Records in a dataset:
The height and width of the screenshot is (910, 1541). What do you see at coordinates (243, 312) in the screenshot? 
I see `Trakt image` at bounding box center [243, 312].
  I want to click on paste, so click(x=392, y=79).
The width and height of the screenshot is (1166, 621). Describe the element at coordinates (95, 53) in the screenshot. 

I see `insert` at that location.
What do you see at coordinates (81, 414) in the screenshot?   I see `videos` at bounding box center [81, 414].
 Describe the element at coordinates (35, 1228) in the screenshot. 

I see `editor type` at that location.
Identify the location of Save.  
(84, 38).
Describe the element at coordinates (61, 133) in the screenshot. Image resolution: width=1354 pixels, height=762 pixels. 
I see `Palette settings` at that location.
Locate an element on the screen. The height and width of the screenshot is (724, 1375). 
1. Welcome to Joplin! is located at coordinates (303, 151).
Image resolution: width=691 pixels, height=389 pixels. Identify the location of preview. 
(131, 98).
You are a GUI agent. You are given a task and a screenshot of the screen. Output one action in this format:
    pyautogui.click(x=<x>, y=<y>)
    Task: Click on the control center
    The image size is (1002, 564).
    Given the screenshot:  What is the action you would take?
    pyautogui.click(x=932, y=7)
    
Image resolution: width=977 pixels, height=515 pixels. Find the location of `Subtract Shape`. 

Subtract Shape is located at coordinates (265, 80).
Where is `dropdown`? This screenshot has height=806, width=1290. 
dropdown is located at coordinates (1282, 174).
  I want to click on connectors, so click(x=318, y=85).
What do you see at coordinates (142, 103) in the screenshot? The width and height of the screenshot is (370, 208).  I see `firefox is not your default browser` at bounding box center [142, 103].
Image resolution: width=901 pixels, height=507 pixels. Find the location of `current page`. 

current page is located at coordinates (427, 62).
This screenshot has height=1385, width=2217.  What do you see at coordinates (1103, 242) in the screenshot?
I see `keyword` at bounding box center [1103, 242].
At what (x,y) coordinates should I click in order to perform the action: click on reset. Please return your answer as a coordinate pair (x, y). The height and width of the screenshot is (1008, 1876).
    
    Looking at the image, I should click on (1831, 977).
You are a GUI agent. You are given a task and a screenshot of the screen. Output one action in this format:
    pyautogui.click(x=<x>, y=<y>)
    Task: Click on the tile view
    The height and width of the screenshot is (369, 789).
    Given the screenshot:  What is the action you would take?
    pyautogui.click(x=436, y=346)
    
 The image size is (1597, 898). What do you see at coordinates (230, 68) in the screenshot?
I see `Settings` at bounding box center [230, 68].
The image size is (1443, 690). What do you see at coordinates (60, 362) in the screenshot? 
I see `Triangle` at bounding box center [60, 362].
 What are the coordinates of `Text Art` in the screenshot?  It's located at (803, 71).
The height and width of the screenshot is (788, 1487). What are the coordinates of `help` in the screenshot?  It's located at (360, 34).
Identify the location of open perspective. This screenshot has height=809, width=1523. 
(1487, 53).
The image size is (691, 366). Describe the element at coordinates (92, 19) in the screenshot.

#### [AIM OF THE EXERCISE]
Copy the records above line for line, without changing anything.

#### [SOLUTION TO THE EXERCISE]
The height and width of the screenshot is (910, 1541). What do you see at coordinates (243, 312) in the screenshot? 
I see `Trakt image` at bounding box center [243, 312].
  I want to click on paste, so click(x=392, y=79).
The width and height of the screenshot is (1166, 621). Describe the element at coordinates (95, 53) in the screenshot. 

I see `insert` at that location.
What do you see at coordinates (81, 414) in the screenshot?   I see `videos` at bounding box center [81, 414].
 Describe the element at coordinates (35, 1228) in the screenshot. 

I see `editor type` at that location.
Identify the location of Save.  
(84, 38).
Describe the element at coordinates (61, 133) in the screenshot. Image resolution: width=1354 pixels, height=762 pixels. 
I see `Palette settings` at that location.
Locate an element on the screen. The height and width of the screenshot is (724, 1375). 
1. Welcome to Joplin! is located at coordinates (303, 151).
Image resolution: width=691 pixels, height=389 pixels. Identify the location of preview. 
(131, 98).
You are a GUI agent. You are given a task and a screenshot of the screen. Output one action in this format:
    pyautogui.click(x=<x>, y=<y>)
    Task: Click on the control center
    The image size is (1002, 564).
    Given the screenshot:  What is the action you would take?
    pyautogui.click(x=932, y=7)
    
Image resolution: width=977 pixels, height=515 pixels. Find the location of `Subtract Shape`. 

Subtract Shape is located at coordinates (265, 80).
Where is `dropdown`? This screenshot has height=806, width=1290. 
dropdown is located at coordinates (1282, 174).
  I want to click on connectors, so click(x=318, y=85).
What do you see at coordinates (142, 103) in the screenshot? The width and height of the screenshot is (370, 208).  I see `firefox is not your default browser` at bounding box center [142, 103].
Image resolution: width=901 pixels, height=507 pixels. Find the location of `current page`. 

current page is located at coordinates (427, 62).
This screenshot has height=1385, width=2217.  What do you see at coordinates (1103, 242) in the screenshot?
I see `keyword` at bounding box center [1103, 242].
At what (x,y) coordinates should I click in order to perform the action: click on reset. Please return your answer as a coordinate pair (x, y). The height and width of the screenshot is (1008, 1876).
    
    Looking at the image, I should click on (1831, 977).
You are a GUI agent. You are given a task and a screenshot of the screen. Output one action in this format:
    pyautogui.click(x=<x>, y=<y>)
    Task: Click on the tile view
    The height and width of the screenshot is (369, 789).
    Given the screenshot:  What is the action you would take?
    pyautogui.click(x=436, y=346)
    
 The image size is (1597, 898). What do you see at coordinates (230, 68) in the screenshot?
I see `Settings` at bounding box center [230, 68].
The image size is (1443, 690). What do you see at coordinates (60, 362) in the screenshot? 
I see `Triangle` at bounding box center [60, 362].
 What are the coordinates of `Text Art` in the screenshot?  It's located at (803, 71).
The height and width of the screenshot is (788, 1487). What are the coordinates of `help` in the screenshot?  It's located at (360, 34).
Identify the location of open perspective. This screenshot has height=809, width=1523. 
(1487, 53).
The image size is (691, 366). Describe the element at coordinates (92, 19) in the screenshot.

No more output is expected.